Start of Supplied data

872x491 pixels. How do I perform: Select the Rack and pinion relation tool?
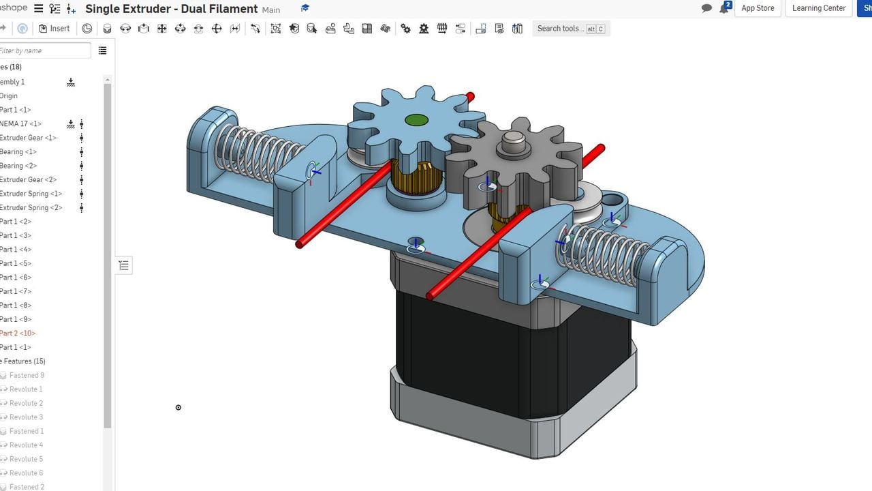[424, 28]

End of Supplied data
Start of Supplied data

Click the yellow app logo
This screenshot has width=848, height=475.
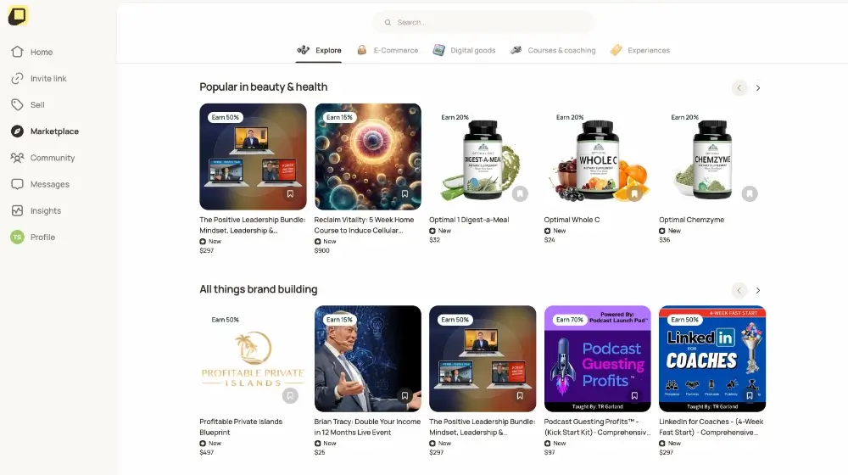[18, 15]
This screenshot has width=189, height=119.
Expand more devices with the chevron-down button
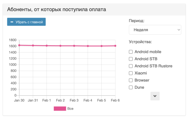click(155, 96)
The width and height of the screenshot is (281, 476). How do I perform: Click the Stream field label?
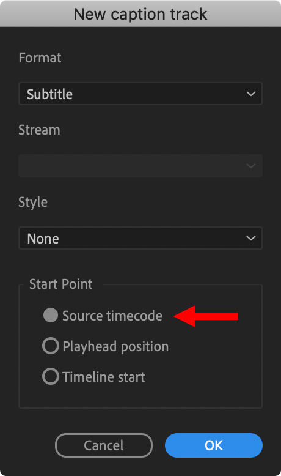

End of Supplied data
Start of Supplied data

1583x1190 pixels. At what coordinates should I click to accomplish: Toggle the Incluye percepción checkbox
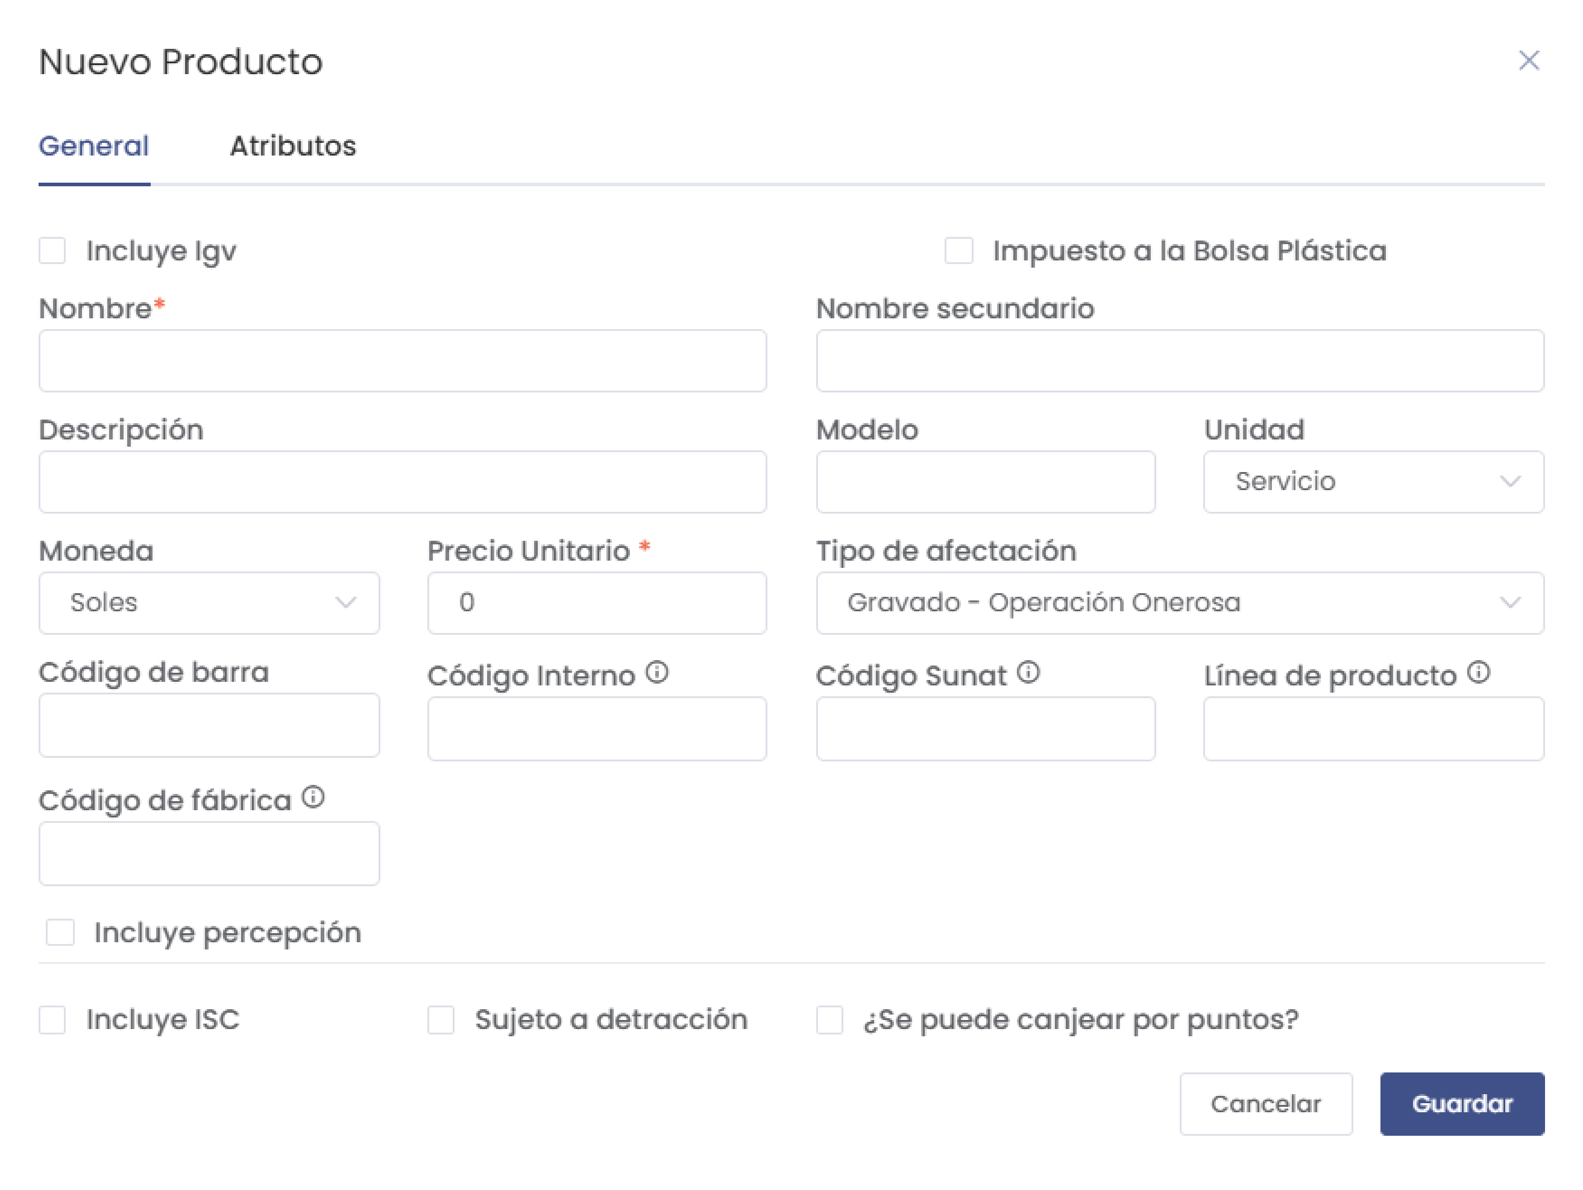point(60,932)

End of Supplied data

* **Exercise**: Rewrite the lines from the one containing "1583x1190 pixels. At" up to and including the one containing "point(60,932)", shifting every coordinate in the answers up by 133. Keep the requests but leave out the pictures.

* **Exercise solution**:
1583x1190 pixels. At what coordinates should I click to accomplish: Toggle the Incluye percepción checkbox
point(193,1065)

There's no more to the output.